STUDY MATERIAL:
+===+
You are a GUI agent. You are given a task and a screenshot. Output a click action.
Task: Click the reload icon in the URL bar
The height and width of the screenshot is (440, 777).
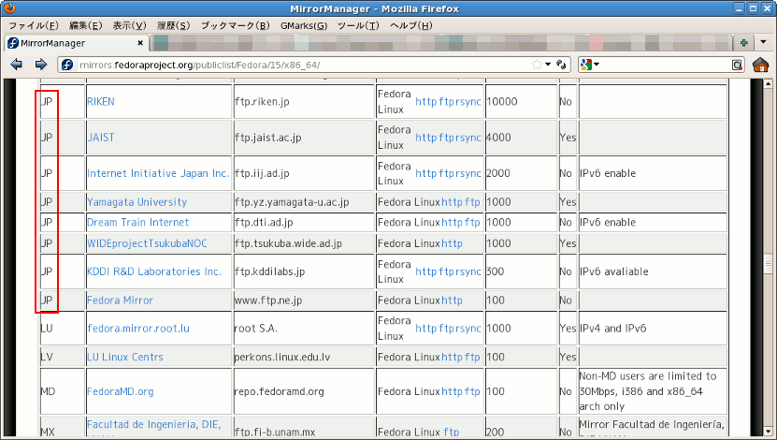562,65
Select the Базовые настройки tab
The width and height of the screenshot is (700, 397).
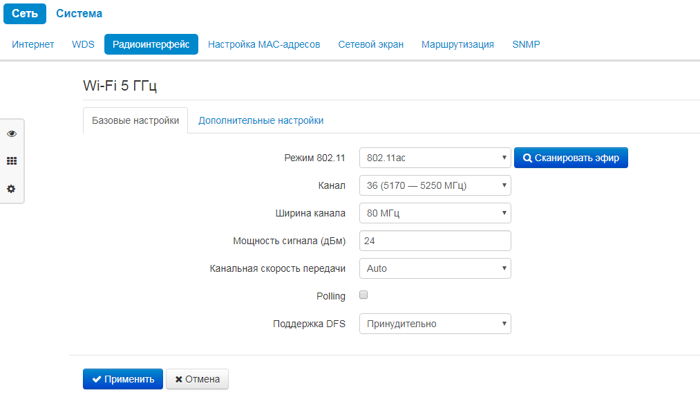pyautogui.click(x=135, y=120)
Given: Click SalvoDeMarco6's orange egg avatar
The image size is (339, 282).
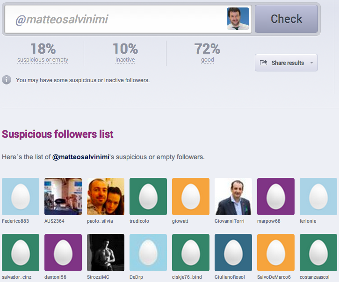Looking at the screenshot, I should point(276,253).
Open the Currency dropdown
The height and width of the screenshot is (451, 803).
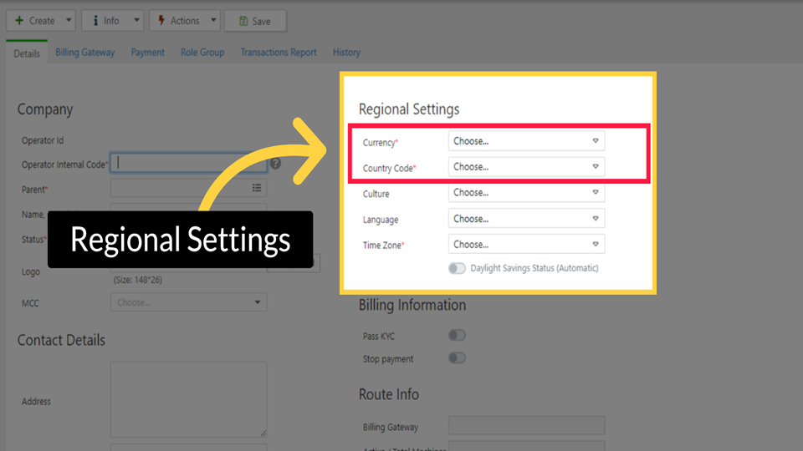point(526,141)
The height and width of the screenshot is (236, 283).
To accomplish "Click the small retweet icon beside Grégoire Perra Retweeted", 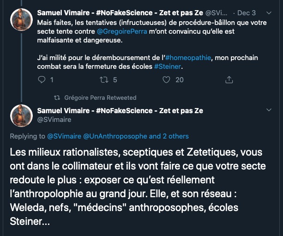I will click(57, 97).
+===+
DIRECTIONS FOR THIS TASK:
Taking the entries above, copy word for word the lines from the one with "Select the Базовые настройки tab" up to and including the one with "The height and width of the screenshot is (236, 283).", without any picture.

SOLUTION:
Select the Базовые настройки tab
The width and height of the screenshot is (700, 397).
pyautogui.click(x=135, y=120)
Given: Click SalvoDeMarco6's orange egg avatar
The image size is (339, 282).
Looking at the screenshot, I should point(276,253).
Open the Currency dropdown
The height and width of the screenshot is (451, 803).
point(526,141)
The height and width of the screenshot is (236, 283).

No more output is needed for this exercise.